Dell's proposed acquisition of Compellent Technologies should mean that the EMC Clariion relationship, which took a big hit with Dell's acquisition of EqualLogic and suffered another body blow when Dell lost out to Hewlett-Packard in the 3Par bidding war, is pretty much over. Dell is seeking to acquire all outstanding common stock of Compellent for $27.50 per share, a deal valued at more than $800 million.

During the Oct. 19 conference call to discuss its Q3 earnings, EMC executives said the Dell relationship had suffered a setback because of the 3Par move and that the Clariion line was only holding its own, after being hit by Dell moving onto EqualLogic.

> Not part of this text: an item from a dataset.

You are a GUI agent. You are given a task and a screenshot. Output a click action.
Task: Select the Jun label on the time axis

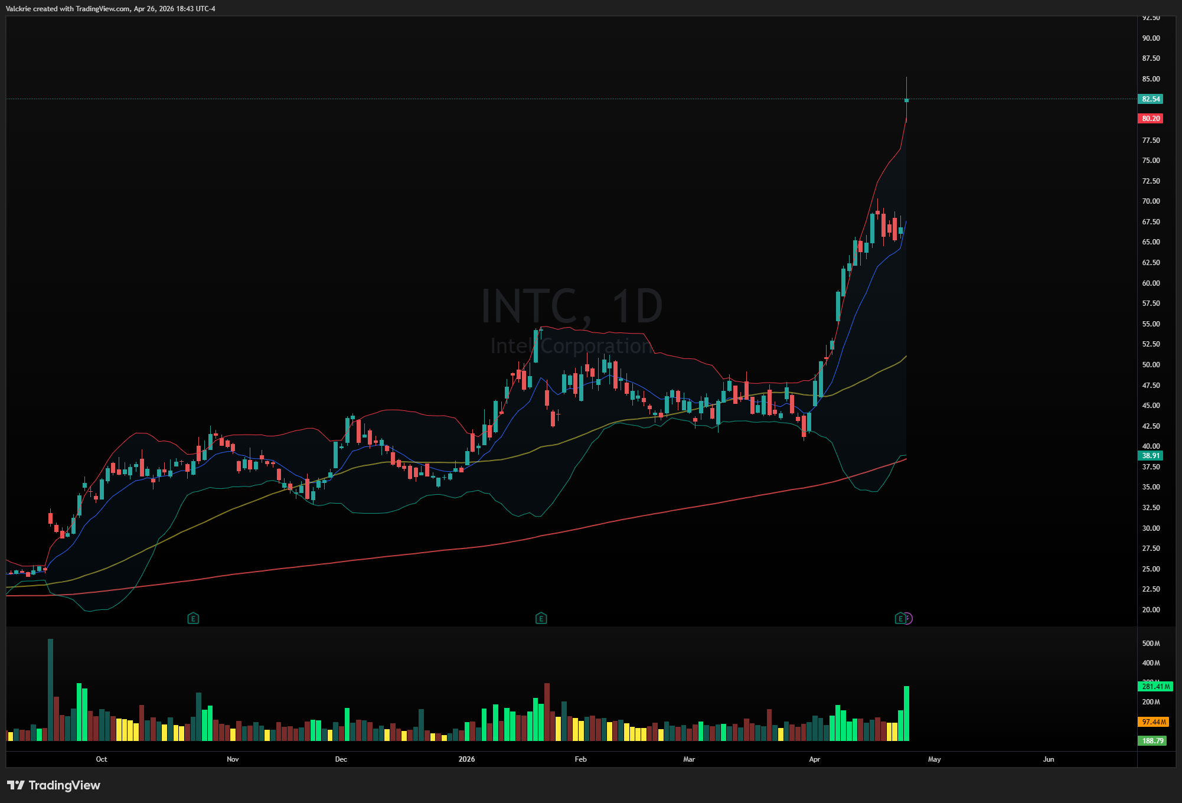(x=1049, y=759)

Just over two weeks ago, Compellent announced plans to reach out from its SMB base with enterprise-friendly enhancements to its storage management software, such as server virtualization integration. It also announced a new controller platform that supports everything from FCoE to 10Gb iSCSI, and from 6Gbps SAS drives to a 2.5-inch 24-bay enclosure. Compellent also announced the release of Live Volume software, which acts as a storage hypervisor and addresses a number of data mobility issues, including moving storage for application changes, maintenance, planned outages, load balancing and disaster avoidance.

According to a number of analysts, the pending Compellent deal is good news for Dell and bad news for EMC. "I'm a big Compellent fan," says Howard Marks, chief scientist at Networks Are Our Lives. "Storage Center is a good fit for the Dell customer base. It's a step up from EqualLogic in scale up." Since Storage Center is a direct competitor to Clariion, it will not have a positive effect on the EMC relationship, he adds.  "However, Dell sells a reasonable amount of Symmetrix, and Dell will continue to. Despite Compellent's aspirations to enterprise scale, Storage Center isn't Symmetrix or even 3Par scale."

Deni Connor, principal analyst at Storage Strategies NOW, says the Compellent acquisition would allow Dell its own mid-range SAN. "It will also signal a death knell to Dell's relationship with EMC for Clariion storage."